What neither the commission doctors nor anyone else realized was that at some point Abdusalamov's brain started bleeding. Left untreated, Swarup said, the condition would have killed him.

Matt Farrago, the state athletic commission inspector assigned to monitor Abdusalamov that night, said that after commission doctors cleared the fighter and left the dressing room, he noticed blood in Abdusalamov's urine sample -- a possible sign of internal bleeding. Farrago, who boxed professionally for eight years, said he advised Abdusalamov's handlers to take him by taxi to a hospital. A Madison Square Garden source who spoke only on the condition of anonymity told "Outside the Lines" that two ambulances were on site (state boxing regulations require at least one for a fight card), but commission doctors summoned neither one for Abdusalamov.

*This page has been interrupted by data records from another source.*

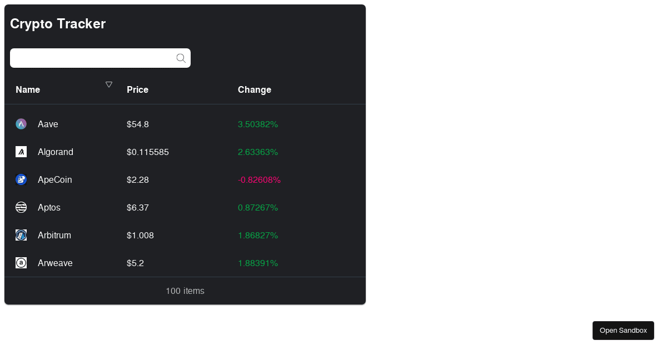Sort by the Change column header
Image resolution: width=667 pixels, height=350 pixels.
255,89
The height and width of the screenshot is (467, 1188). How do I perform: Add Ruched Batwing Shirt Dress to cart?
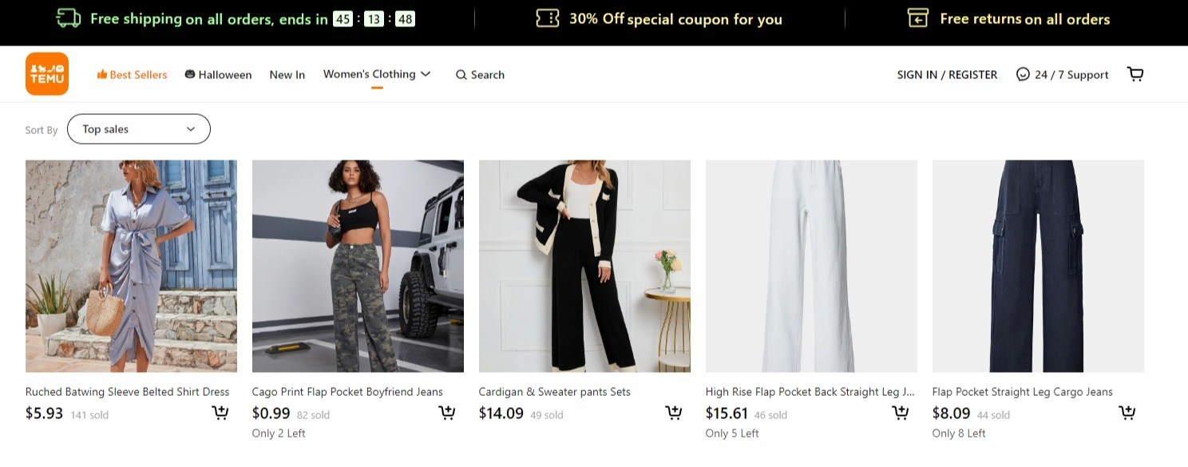click(220, 413)
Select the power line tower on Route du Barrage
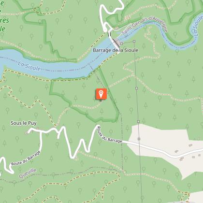203x203 pixels. coord(139,139)
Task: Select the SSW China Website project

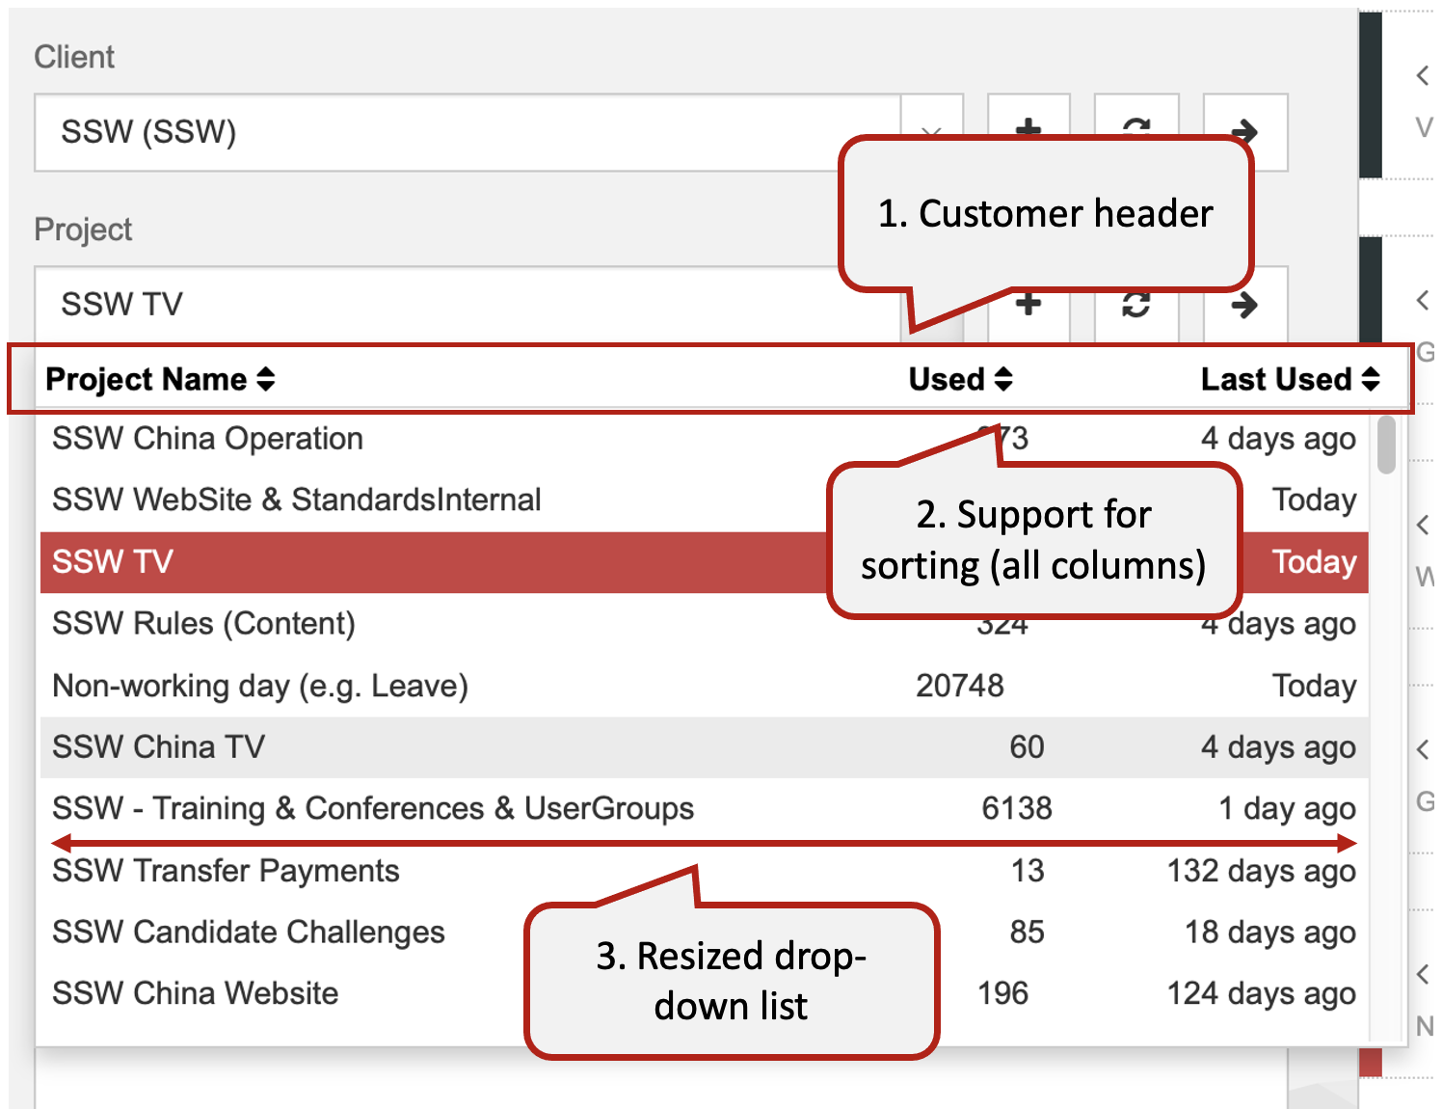Action: tap(196, 994)
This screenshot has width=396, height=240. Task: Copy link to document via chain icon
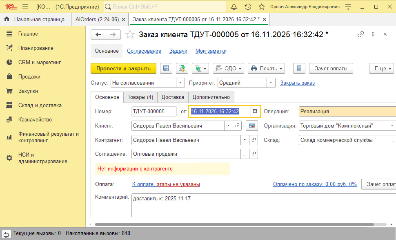tap(360, 35)
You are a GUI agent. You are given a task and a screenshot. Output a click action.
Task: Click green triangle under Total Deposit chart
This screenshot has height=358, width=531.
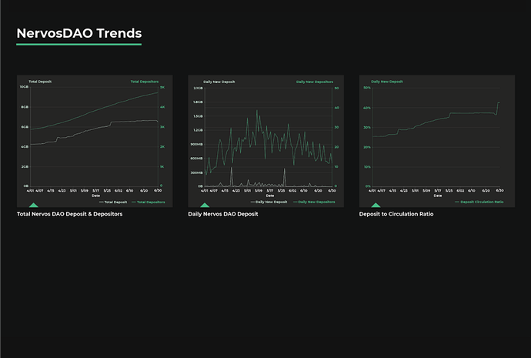tap(33, 205)
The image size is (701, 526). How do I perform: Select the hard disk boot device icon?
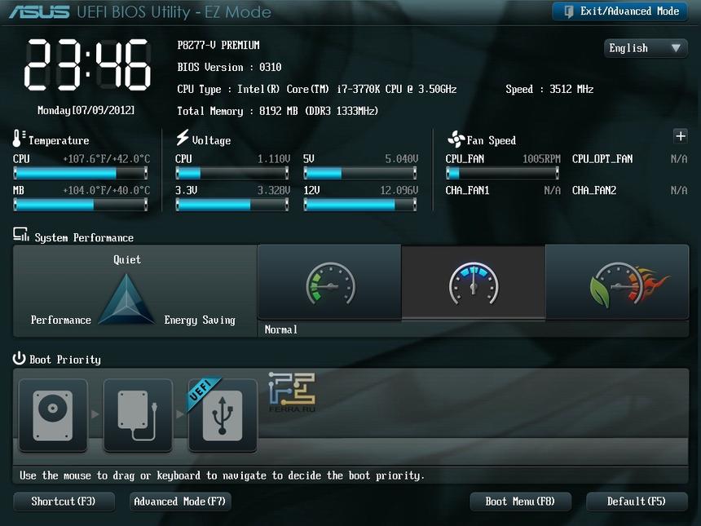tap(53, 414)
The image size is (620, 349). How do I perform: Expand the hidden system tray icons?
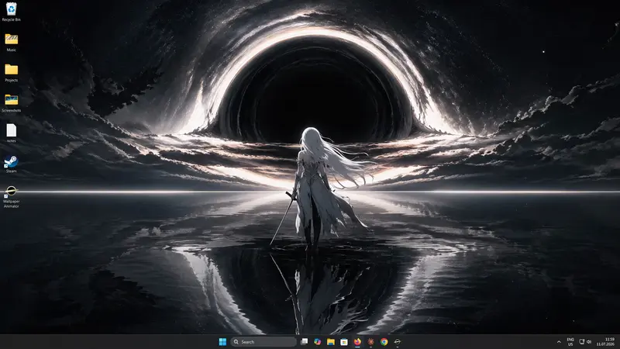point(559,342)
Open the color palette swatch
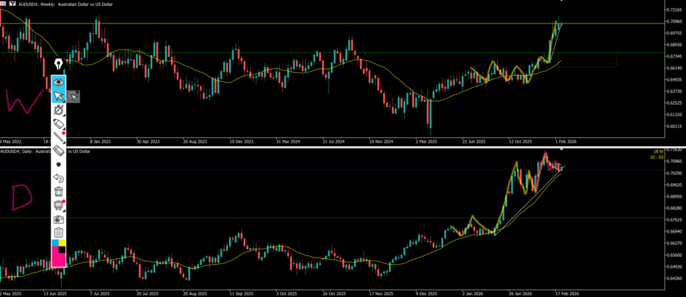This screenshot has height=297, width=686. point(59,253)
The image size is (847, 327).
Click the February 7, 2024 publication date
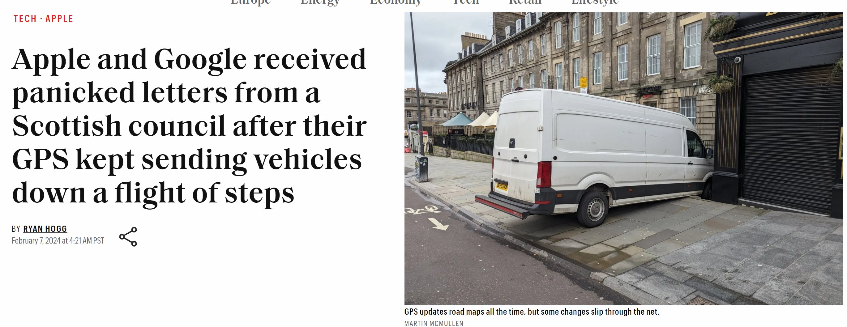58,241
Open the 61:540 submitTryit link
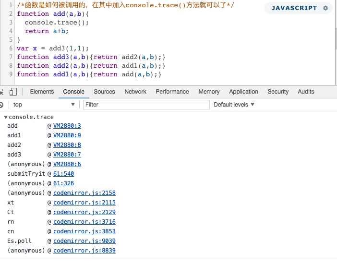Image resolution: width=337 pixels, height=265 pixels. [63, 174]
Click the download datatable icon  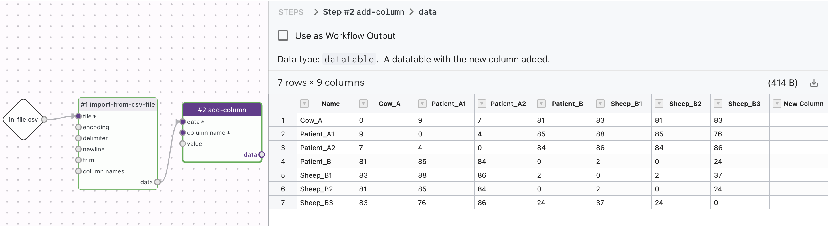click(814, 83)
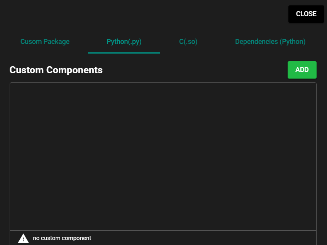Click the black CLOSE button
The height and width of the screenshot is (245, 327).
tap(306, 14)
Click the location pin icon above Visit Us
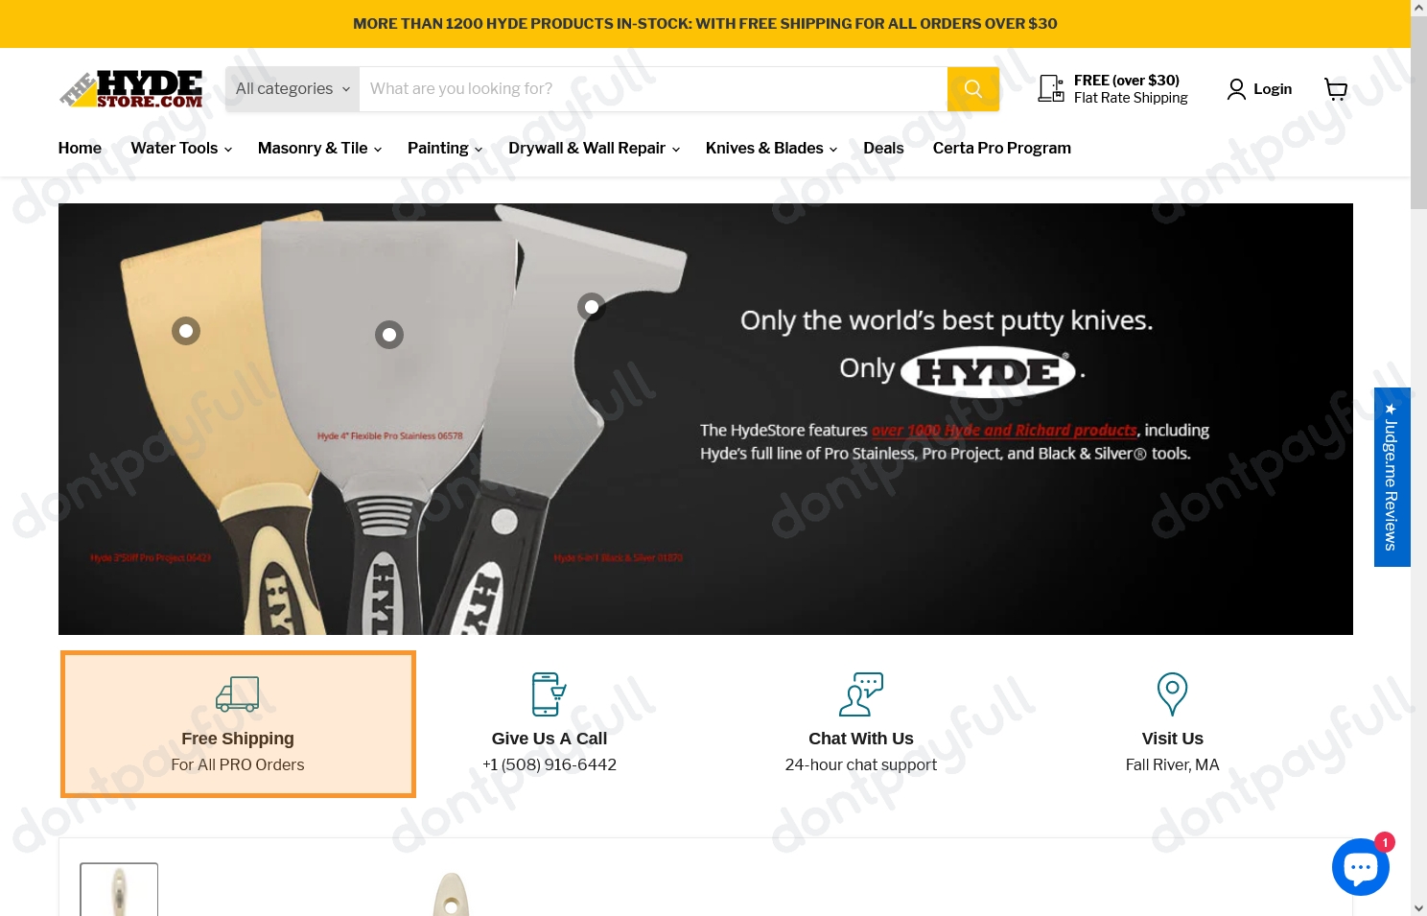Screen dimensions: 1427x916 click(1172, 693)
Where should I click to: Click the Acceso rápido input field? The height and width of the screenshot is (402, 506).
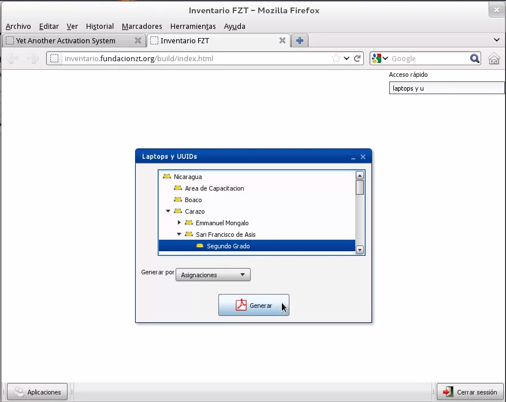(x=446, y=88)
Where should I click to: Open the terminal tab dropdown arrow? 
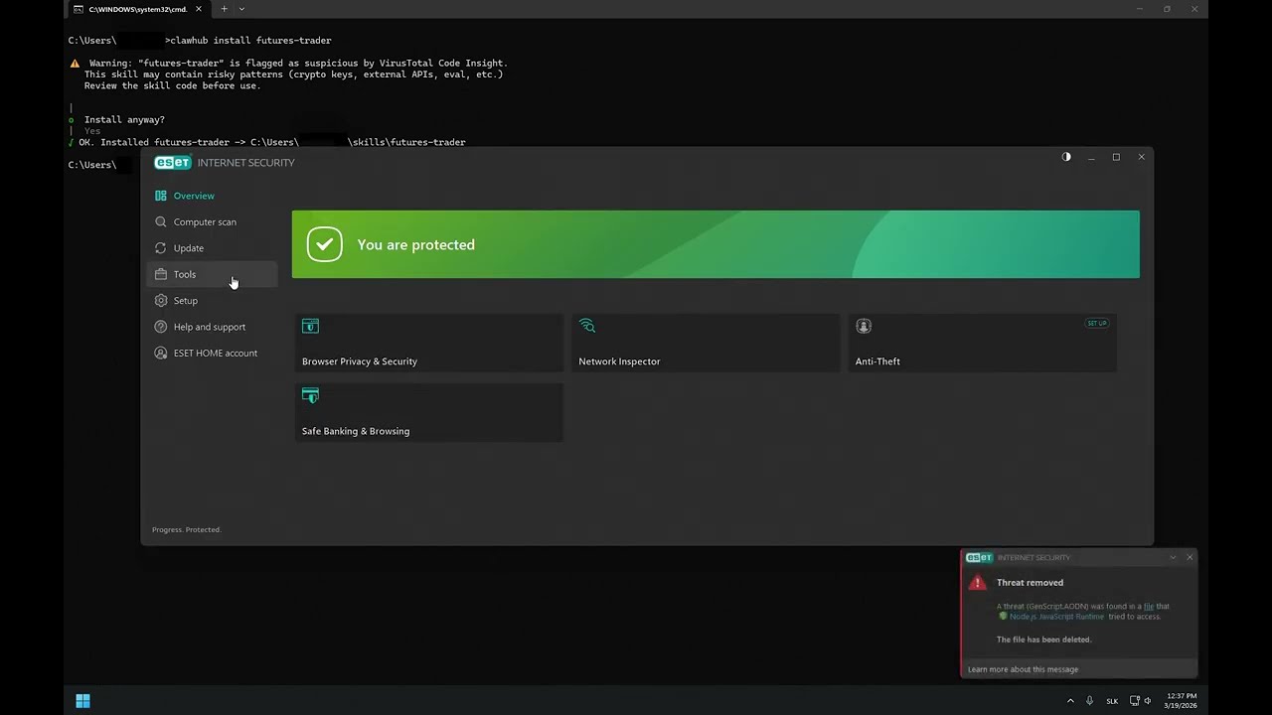[x=241, y=9]
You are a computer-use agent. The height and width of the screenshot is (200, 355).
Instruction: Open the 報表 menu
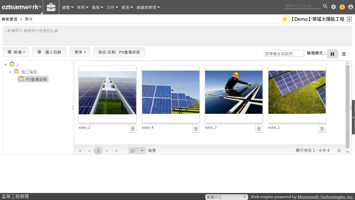click(127, 8)
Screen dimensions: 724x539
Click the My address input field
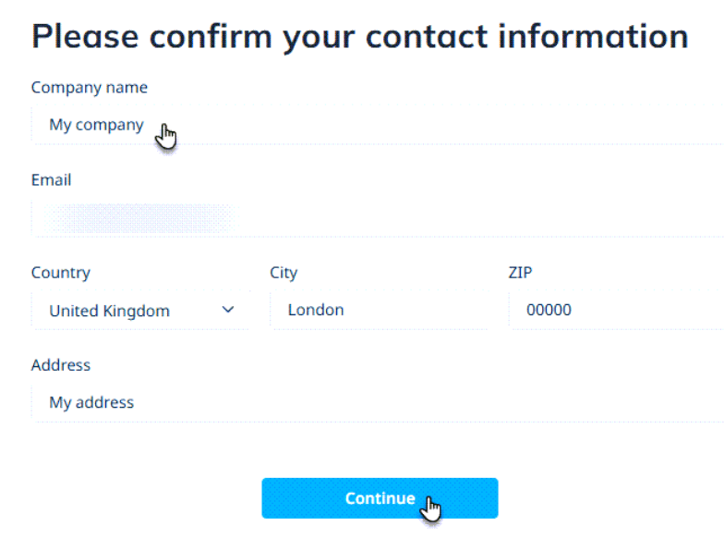[x=377, y=402]
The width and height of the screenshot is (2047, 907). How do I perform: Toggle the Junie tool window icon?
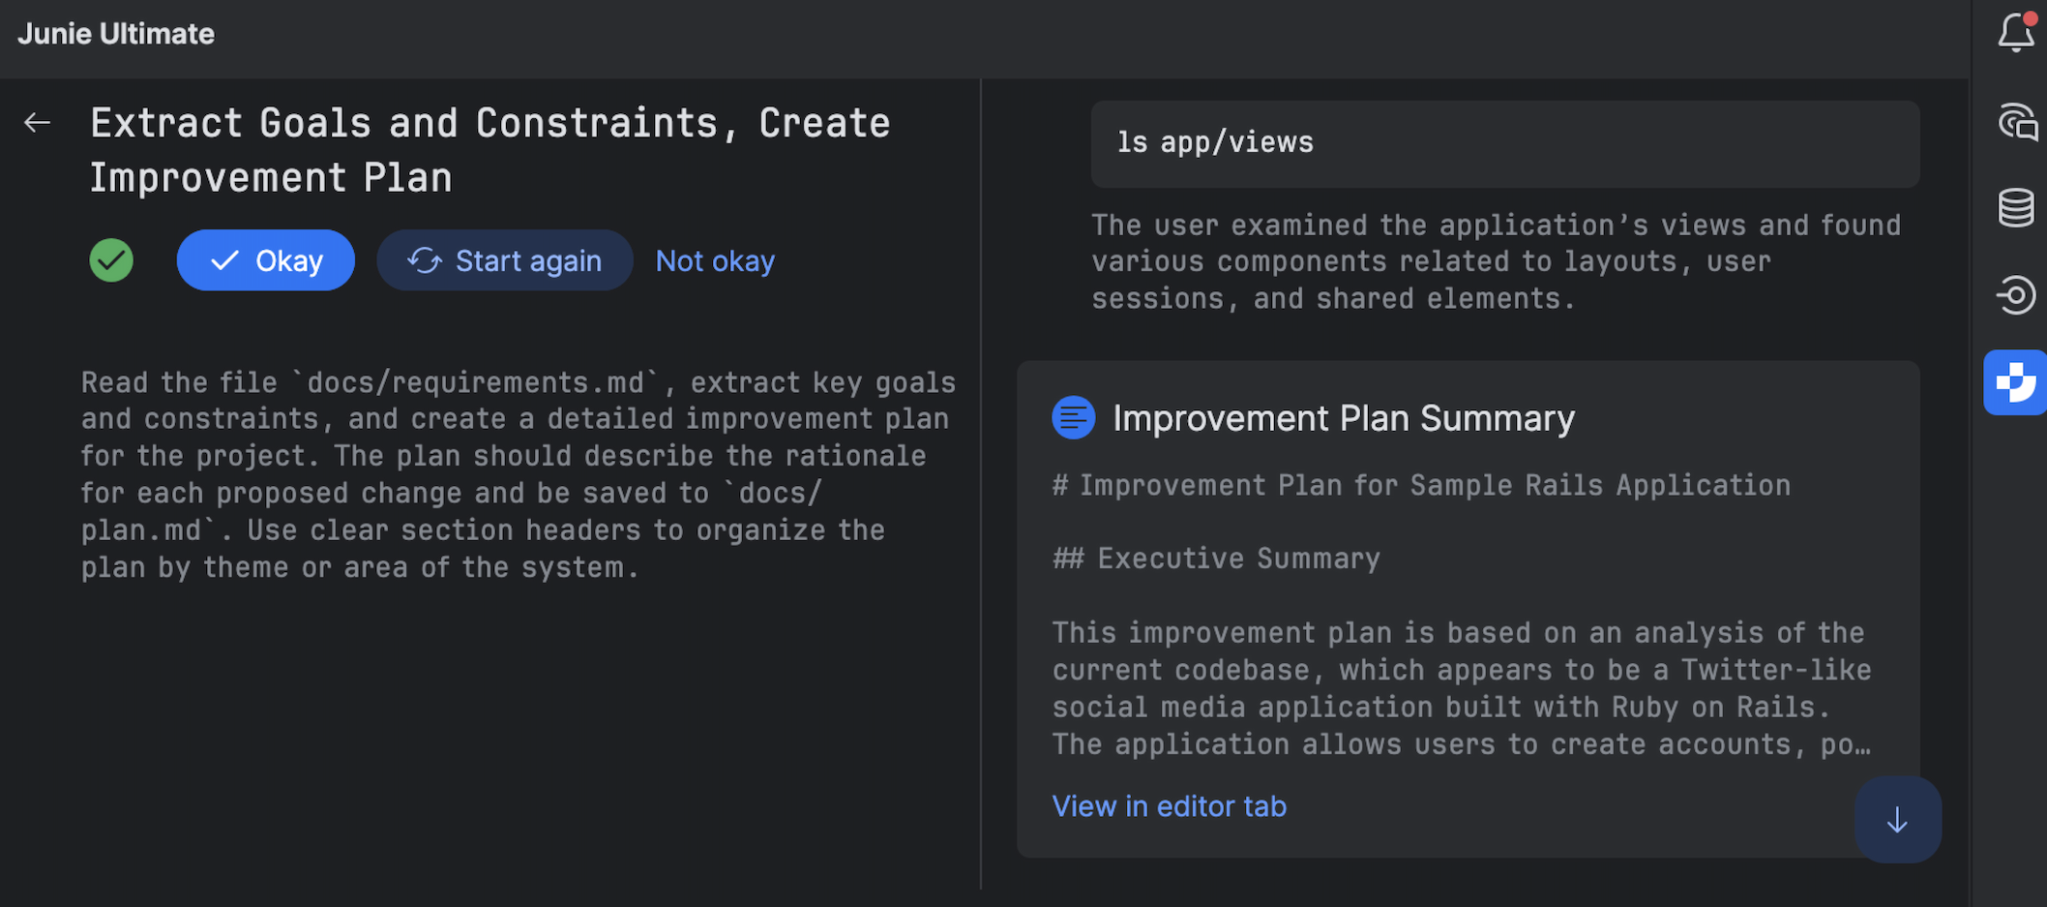2016,382
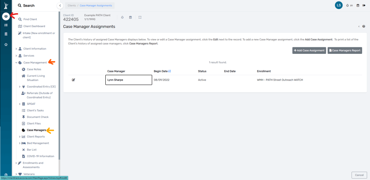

In early November, acting on a request from the office of New York's Secretary of State, which oversees the athletic commission, the state inspector general launched an investigation of the fight and what happened after it. No date for the inquiry's completion has been announced. State athletic commission chairwoman Melvina Lathan and chief medical officer Dr. Barry Jordan -- both of whom were at ringside -- the other commission doctors on duty that night and referee Benjy Esteves Jr. have not commented publicly since the probe began and declined "Outside the Lines" interview requests.

Paul Edelstein, the attorney for Abdusalamov's wife and three young daughters, told "Outside the Lines" that he soon will file a lawsuit against commission doctors and other parties.

He said the legislation that created the commission gives it immunity against some types of litigation but that the state could be liable if there is a legal finding that Abdusalamov was mishandled by the state-employed doctors and others who oversaw the fight.